---- MATERIAL SUPPLIED
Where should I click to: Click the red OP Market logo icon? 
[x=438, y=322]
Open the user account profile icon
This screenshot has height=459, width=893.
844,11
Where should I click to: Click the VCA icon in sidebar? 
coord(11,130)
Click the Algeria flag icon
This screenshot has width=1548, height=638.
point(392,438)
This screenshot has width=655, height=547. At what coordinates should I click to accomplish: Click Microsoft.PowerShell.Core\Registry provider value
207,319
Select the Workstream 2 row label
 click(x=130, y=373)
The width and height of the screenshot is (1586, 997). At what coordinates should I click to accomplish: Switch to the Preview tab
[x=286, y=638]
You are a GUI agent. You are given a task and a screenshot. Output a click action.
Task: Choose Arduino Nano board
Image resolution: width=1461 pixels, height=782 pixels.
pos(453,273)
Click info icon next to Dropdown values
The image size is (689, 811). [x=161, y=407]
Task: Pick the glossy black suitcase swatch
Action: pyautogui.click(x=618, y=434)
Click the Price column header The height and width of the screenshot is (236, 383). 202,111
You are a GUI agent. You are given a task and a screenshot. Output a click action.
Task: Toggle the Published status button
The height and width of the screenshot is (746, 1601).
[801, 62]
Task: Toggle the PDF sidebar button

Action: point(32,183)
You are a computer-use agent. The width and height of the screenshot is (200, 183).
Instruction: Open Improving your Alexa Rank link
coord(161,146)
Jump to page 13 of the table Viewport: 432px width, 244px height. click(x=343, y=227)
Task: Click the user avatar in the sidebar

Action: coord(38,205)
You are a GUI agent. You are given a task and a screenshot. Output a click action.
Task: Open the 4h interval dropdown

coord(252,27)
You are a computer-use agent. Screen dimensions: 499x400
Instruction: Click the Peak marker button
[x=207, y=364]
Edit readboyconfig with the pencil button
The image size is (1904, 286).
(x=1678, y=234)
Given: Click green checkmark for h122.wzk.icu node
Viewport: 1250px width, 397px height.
--------
The entries shown above must be reproduced in full, exactly as written.

▶ [WORKED SOLUTION]:
Where should I click to: Click the red OP Market logo icon? 
[x=438, y=322]
Open the user account profile icon
This screenshot has height=459, width=893.
844,11
Where should I click to: Click the VCA icon in sidebar? 
coord(11,130)
Click the Algeria flag icon
This screenshot has width=1548, height=638.
point(392,438)
This screenshot has width=655, height=547. At what coordinates should I click to accomplish: Click Microsoft.PowerShell.Core\Registry provider value
207,319
Select the Workstream 2 row label
 click(x=130, y=373)
The width and height of the screenshot is (1586, 997). At what coordinates should I click to accomplish: Switch to the Preview tab
[x=286, y=638]
You are a GUI agent. You are given a task and a screenshot. Output a click action.
Task: Choose Arduino Nano board
Image resolution: width=1461 pixels, height=782 pixels.
pos(453,273)
Click info icon next to Dropdown values
The image size is (689, 811). [x=161, y=407]
Task: Pick the glossy black suitcase swatch
Action: pyautogui.click(x=618, y=434)
Click the Price column header The height and width of the screenshot is (236, 383). 202,111
You are a GUI agent. You are given a task and a screenshot. Output a click action.
Task: Toggle the Published status button
The height and width of the screenshot is (746, 1601).
[801, 62]
Task: Toggle the PDF sidebar button

Action: point(32,183)
You are a computer-use agent. The width and height of the screenshot is (200, 183).
Instruction: Open Improving your Alexa Rank link
coord(161,146)
Jump to page 13 of the table Viewport: 432px width, 244px height. click(x=343, y=227)
Task: Click the user avatar in the sidebar

Action: coord(38,205)
You are a GUI agent. You are given a task and a screenshot. Output a click action.
Task: Open the 4h interval dropdown

coord(252,27)
You are a computer-use agent. Screen dimensions: 499x400
Instruction: Click the Peak marker button
[x=207, y=364]
Edit readboyconfig with the pencil button
The image size is (1904, 286).
(x=1678, y=234)
Given: Click green checkmark for h122.wzk.icu node
Viewport: 1250px width, 397px height.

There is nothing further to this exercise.